Item position entries:
-- begin --
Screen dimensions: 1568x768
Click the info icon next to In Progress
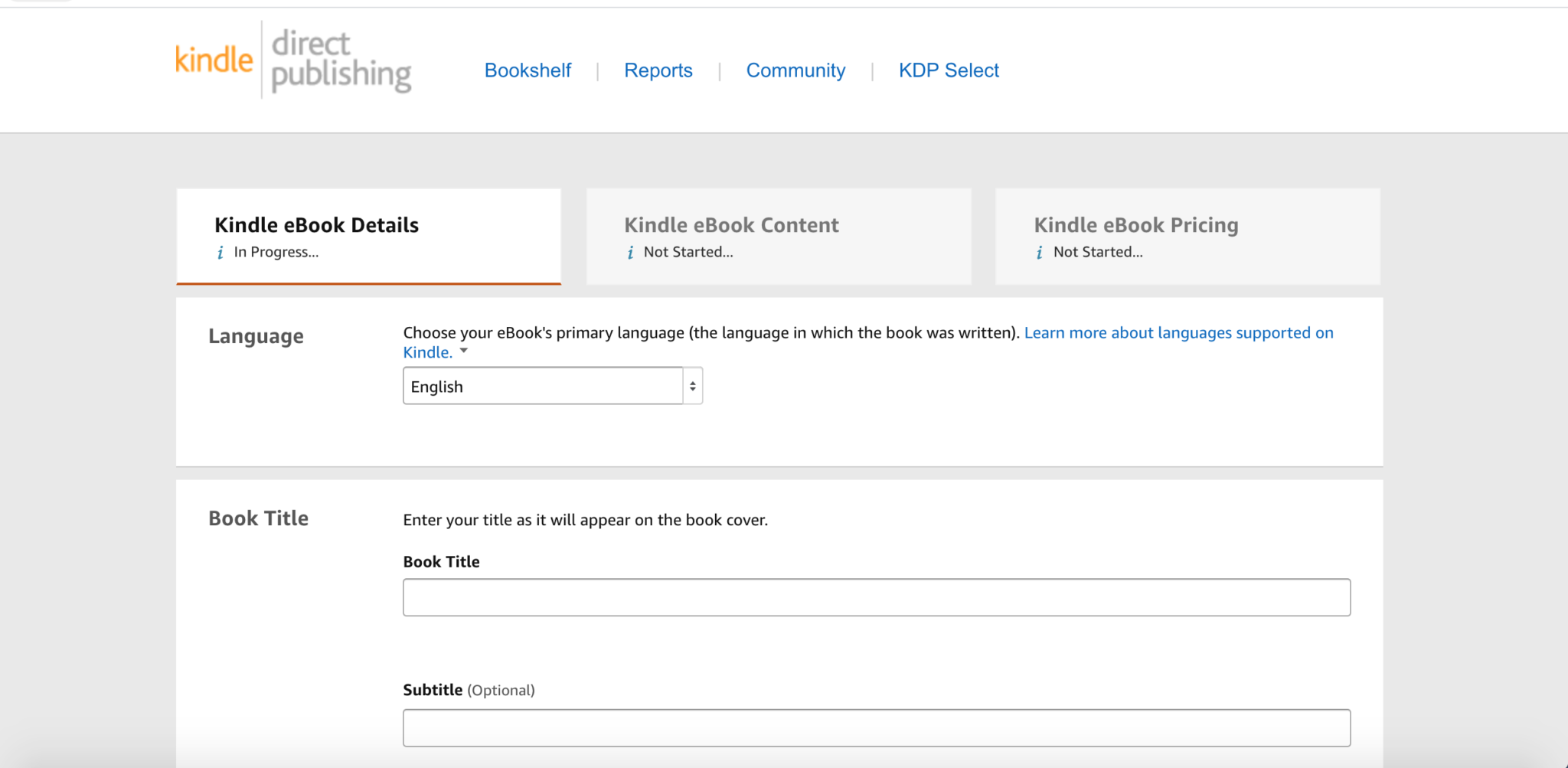pos(220,251)
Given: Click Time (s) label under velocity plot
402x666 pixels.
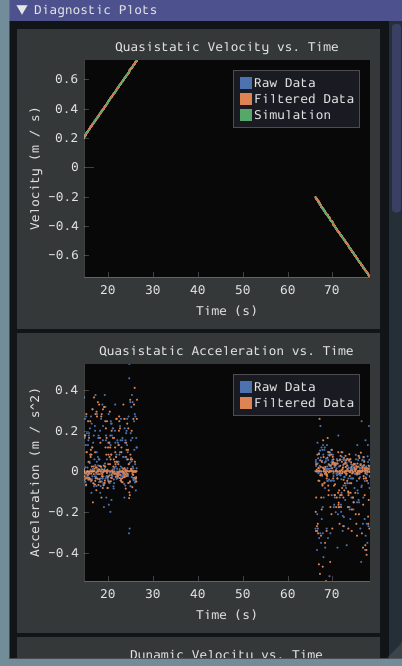Looking at the screenshot, I should pos(226,311).
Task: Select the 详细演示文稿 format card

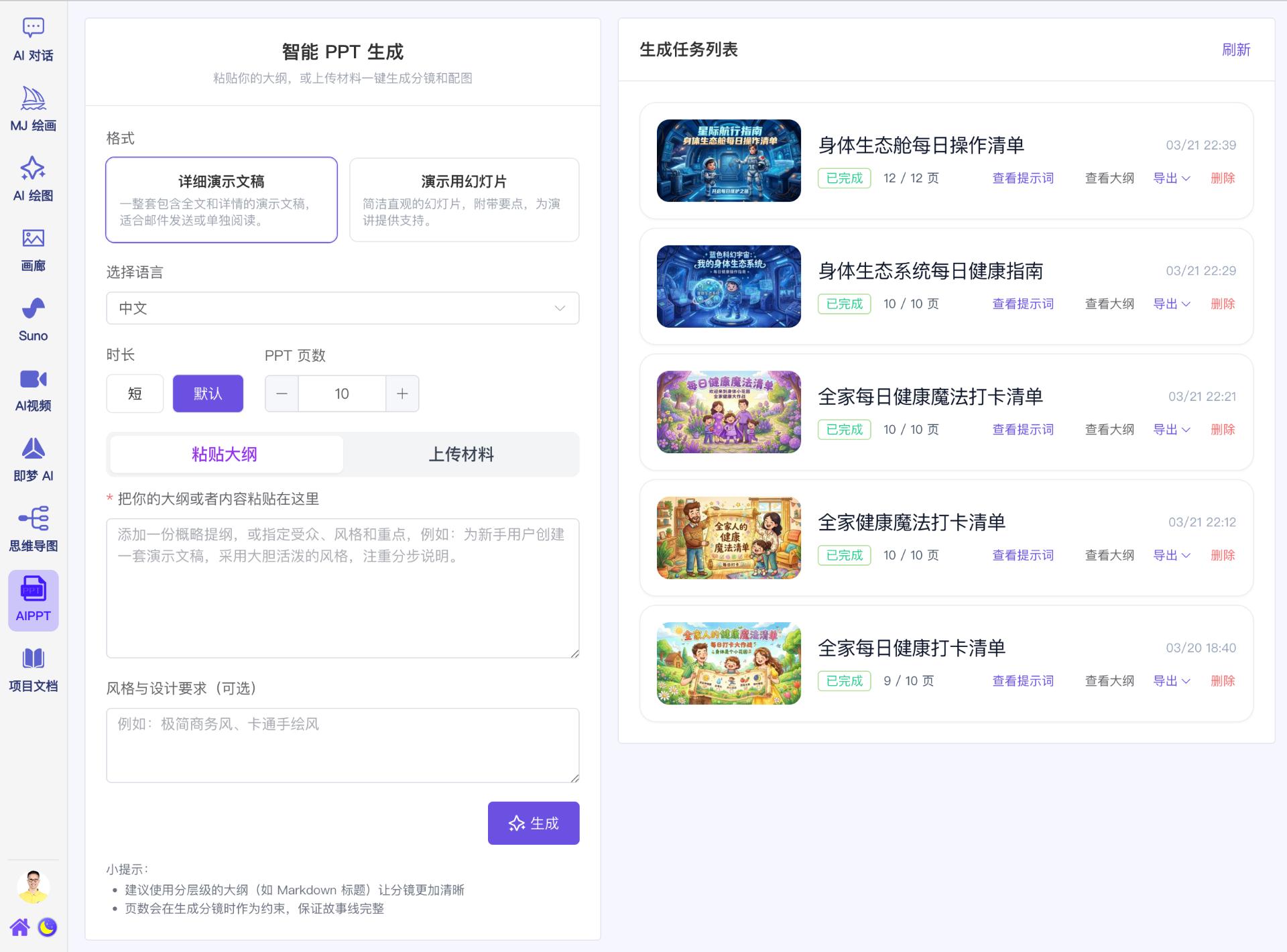Action: point(221,199)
-- end --
#### DIRECTIVE
Print the lines of the records above verbatim, beginning with the line containing "Given: Click Time" and continuing through the last line of the records. Omit the pictures from your output.

#### SOLUTION TO THIS PROBLEM
Given: Click Time (s) label under velocity plot
402x666 pixels.
Looking at the screenshot, I should pos(226,311).
Task: Select the 详细演示文稿 format card

Action: point(221,199)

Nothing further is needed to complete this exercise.